Activity:
Below are some records; return each one exactly.

Task data:

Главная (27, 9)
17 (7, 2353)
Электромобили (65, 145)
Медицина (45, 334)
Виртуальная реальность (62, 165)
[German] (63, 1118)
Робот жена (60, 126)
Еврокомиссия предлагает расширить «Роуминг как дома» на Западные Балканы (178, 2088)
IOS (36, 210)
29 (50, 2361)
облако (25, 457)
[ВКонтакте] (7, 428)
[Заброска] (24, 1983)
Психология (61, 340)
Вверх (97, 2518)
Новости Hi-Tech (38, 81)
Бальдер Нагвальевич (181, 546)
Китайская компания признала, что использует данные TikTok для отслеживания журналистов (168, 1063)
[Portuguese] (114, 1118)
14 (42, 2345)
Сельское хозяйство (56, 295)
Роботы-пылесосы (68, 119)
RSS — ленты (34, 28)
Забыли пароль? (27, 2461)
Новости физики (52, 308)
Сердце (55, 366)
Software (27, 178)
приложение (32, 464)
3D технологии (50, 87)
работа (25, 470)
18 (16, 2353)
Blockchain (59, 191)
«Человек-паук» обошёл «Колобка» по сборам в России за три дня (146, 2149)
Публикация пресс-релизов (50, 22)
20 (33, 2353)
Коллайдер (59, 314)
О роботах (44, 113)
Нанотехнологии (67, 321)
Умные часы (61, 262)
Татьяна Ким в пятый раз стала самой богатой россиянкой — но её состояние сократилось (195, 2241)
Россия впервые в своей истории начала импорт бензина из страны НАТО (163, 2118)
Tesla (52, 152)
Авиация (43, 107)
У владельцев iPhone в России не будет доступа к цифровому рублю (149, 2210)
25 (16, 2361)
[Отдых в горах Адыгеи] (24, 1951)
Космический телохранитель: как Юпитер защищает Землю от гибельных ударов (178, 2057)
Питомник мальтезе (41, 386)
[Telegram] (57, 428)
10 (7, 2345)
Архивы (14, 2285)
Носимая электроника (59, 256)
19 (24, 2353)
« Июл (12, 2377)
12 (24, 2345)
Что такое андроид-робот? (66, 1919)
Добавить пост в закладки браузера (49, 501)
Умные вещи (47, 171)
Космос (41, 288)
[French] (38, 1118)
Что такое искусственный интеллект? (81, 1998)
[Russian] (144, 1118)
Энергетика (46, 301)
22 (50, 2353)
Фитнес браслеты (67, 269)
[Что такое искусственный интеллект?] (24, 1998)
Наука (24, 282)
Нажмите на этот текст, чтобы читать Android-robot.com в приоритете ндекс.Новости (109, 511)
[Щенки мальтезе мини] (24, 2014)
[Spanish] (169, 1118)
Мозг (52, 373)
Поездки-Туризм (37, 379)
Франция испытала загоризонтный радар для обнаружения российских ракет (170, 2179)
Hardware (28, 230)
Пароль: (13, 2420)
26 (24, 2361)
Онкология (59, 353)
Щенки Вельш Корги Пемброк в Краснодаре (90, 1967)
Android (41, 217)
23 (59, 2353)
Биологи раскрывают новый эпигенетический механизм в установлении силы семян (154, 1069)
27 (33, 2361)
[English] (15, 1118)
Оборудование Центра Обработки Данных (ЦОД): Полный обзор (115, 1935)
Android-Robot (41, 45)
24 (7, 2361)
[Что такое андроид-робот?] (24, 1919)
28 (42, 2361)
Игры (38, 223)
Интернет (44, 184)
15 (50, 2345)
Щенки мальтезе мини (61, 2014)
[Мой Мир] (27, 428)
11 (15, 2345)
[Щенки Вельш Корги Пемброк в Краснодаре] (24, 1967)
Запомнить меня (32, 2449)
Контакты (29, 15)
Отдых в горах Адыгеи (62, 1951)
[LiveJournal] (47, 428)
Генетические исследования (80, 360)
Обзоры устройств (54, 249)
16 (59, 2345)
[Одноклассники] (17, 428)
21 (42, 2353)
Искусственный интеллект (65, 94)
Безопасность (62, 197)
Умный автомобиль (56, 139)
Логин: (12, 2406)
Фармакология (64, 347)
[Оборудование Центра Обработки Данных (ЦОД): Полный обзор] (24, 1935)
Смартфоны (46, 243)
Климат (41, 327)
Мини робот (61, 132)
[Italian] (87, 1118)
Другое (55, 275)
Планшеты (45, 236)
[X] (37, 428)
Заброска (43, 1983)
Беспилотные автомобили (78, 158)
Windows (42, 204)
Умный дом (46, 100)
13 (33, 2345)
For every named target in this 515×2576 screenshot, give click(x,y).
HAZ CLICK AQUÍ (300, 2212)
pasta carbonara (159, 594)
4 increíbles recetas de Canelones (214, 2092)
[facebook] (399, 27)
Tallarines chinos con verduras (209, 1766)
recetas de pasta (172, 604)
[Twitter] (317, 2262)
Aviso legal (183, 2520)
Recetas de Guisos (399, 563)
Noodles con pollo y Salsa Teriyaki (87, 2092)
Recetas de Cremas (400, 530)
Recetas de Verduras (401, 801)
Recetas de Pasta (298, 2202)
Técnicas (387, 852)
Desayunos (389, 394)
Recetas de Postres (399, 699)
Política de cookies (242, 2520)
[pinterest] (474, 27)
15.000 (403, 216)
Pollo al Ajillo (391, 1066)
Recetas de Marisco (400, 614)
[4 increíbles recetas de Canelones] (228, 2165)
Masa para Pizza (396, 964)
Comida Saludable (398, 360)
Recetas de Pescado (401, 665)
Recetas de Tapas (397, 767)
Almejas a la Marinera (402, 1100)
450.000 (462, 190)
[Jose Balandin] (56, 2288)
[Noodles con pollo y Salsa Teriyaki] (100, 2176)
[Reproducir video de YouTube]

Solution to the problem:
Главная (27, 9)
17 (7, 2353)
Электромобили (65, 145)
Медицина (45, 334)
Виртуальная реальность (62, 165)
[German] (63, 1118)
Робот жена (60, 126)
Еврокомиссия предлагает расширить «Роуминг как дома» на Западные Балканы (178, 2088)
IOS (36, 210)
29 (50, 2361)
облако (25, 457)
[ВКонтакте] (7, 428)
[Заброска] (24, 1983)
Психология (61, 340)
Вверх (97, 2518)
Новости Hi-Tech (38, 81)
Бальдер Нагвальевич (181, 546)
Китайская компания признала, что использует данные TikTok для отслеживания журналистов (168, 1063)
[Portuguese] (114, 1118)
14 (42, 2345)
Сельское хозяйство (56, 295)
Роботы-пылесосы (68, 119)
RSS — ленты (34, 28)
Забыли пароль? (27, 2461)
Новости физики (52, 308)
Сердце (55, 366)
Software (27, 178)
приложение (32, 464)
3D технологии (50, 87)
работа (25, 470)
18 (16, 2353)
Blockchain (59, 191)
«Человек-паук» обошёл «Колобка» по сборам в России за три дня (146, 2149)
Публикация пресс-релизов (50, 22)
20 (33, 2353)
Коллайдер (59, 314)
О роботах (44, 113)
Нанотехнологии (67, 321)
Умные часы (61, 262)
Татьяна Ким в пятый раз стала самой богатой россиянкой — но её состояние сократилось (195, 2241)
Россия впервые в своей истории начала импорт бензина из страны НАТО (163, 2118)
Tesla (52, 152)
Авиация (43, 107)
У владельцев iPhone в России не будет доступа к цифровому рублю (149, 2210)
25 (16, 2361)
[Отдых в горах Адыгеи] (24, 1951)
Космический телохранитель: как Юпитер защищает Землю от гибельных ударов (178, 2057)
Питомник мальтезе (41, 386)
[Telegram] (57, 428)
10 (7, 2345)
Архивы (14, 2285)
Носимая электроника (59, 256)
19 (24, 2353)
« Июл (12, 2377)
12 (24, 2345)
Что такое андроид-робот? (66, 1919)
Добавить пост в закладки браузера (49, 501)
Умные вещи (47, 171)
Космос (41, 288)
[French] (38, 1118)
Что такое искусственный интеллект? (81, 1998)
[Russian] (144, 1118)
Энергетика (46, 301)
22 (50, 2353)
Фитнес браслеты (67, 269)
[Что такое искусственный интеллект?] (24, 1998)
Наука (24, 282)
Нажмите на этот текст, чтобы читать Android-robot.com в приоритете ндекс.Новости (109, 511)
[Щенки мальтезе мини] (24, 2014)
[Spanish] (169, 1118)
Мозг (52, 373)
Поездки-Туризм (37, 379)
Франция испытала загоризонтный радар для обнаружения российских ракет (170, 2179)
Hardware (28, 230)
Пароль: (13, 2420)
26 (24, 2361)
Онкология (59, 353)
Щенки Вельш Корги Пемброк в Краснодаре (90, 1967)
Android (41, 217)
23 (59, 2353)
Биологи раскрывают новый эпигенетический механизм в установлении силы семян (154, 1069)
27 (33, 2361)
[English] (15, 1118)
Оборудование Центра Обработки Данных (ЦОД): Полный обзор (115, 1935)
Android-Robot (41, 45)
24 (7, 2361)
[Что такое андроид-робот?] (24, 1919)
28 (42, 2361)
Игры (38, 223)
Интернет (44, 184)
15 (50, 2345)
Щенки мальтезе мини (61, 2014)
[Мой Мир] (27, 428)
11 (15, 2345)
[Щенки Вельш Корги Пемброк в Краснодаре] (24, 1967)
Запомнить меня (32, 2449)
Контакты (29, 15)
Отдых в горах Адыгеи (62, 1951)
[LiveJournal] (47, 428)
Генетические исследования (80, 360)
Обзоры устройств (54, 249)
16 (59, 2345)
[Одноклассники] (17, 428)
21 (42, 2353)
Искусственный интеллект (65, 94)
Безопасность (62, 197)
Умный автомобиль (56, 139)
Логин: (12, 2406)
Фармакология (64, 347)
[Оборудование Центра Обработки Данных (ЦОД): Полный обзор] (24, 1935)
Смартфоны (46, 243)
Климат (41, 327)
Мини робот (61, 132)
[Italian] (87, 1118)
Другое (55, 275)
Планшеты (45, 236)
[X] (37, 428)
Заброска (43, 1983)
Беспилотные автомобили (78, 158)
Windows (42, 204)
Умный дом (46, 100)
13 (33, 2345)
For every named target in this 515×2576 screenshot, give click(x,y).
HAZ CLICK AQUÍ (300, 2212)
pasta carbonara (159, 594)
4 increíbles recetas de Canelones (214, 2092)
[facebook] (399, 27)
Tallarines chinos con verduras (209, 1766)
recetas de pasta (172, 604)
[Twitter] (317, 2262)
Aviso legal (183, 2520)
Recetas de Guisos (399, 563)
Noodles con pollo y Salsa Teriyaki (87, 2092)
Recetas de Cremas (400, 530)
Recetas de Verduras (401, 801)
Recetas de Pasta (298, 2202)
Técnicas (387, 852)
Desayunos (389, 394)
Recetas de Postres (399, 699)
Política de cookies (242, 2520)
[pinterest] (474, 27)
15.000 (403, 216)
Pollo al Ajillo (391, 1066)
Recetas de Marisco (400, 614)
[4 increíbles recetas de Canelones] (228, 2165)
Masa para Pizza (396, 964)
Comida Saludable (398, 360)
Recetas de Pescado (401, 665)
Recetas de Tapas (397, 767)
Almejas a la Marinera (402, 1100)
450.000 (462, 190)
[Jose Balandin] (56, 2288)
[Noodles con pollo y Salsa Teriyaki] (100, 2176)
[Reproducir video de YouTube]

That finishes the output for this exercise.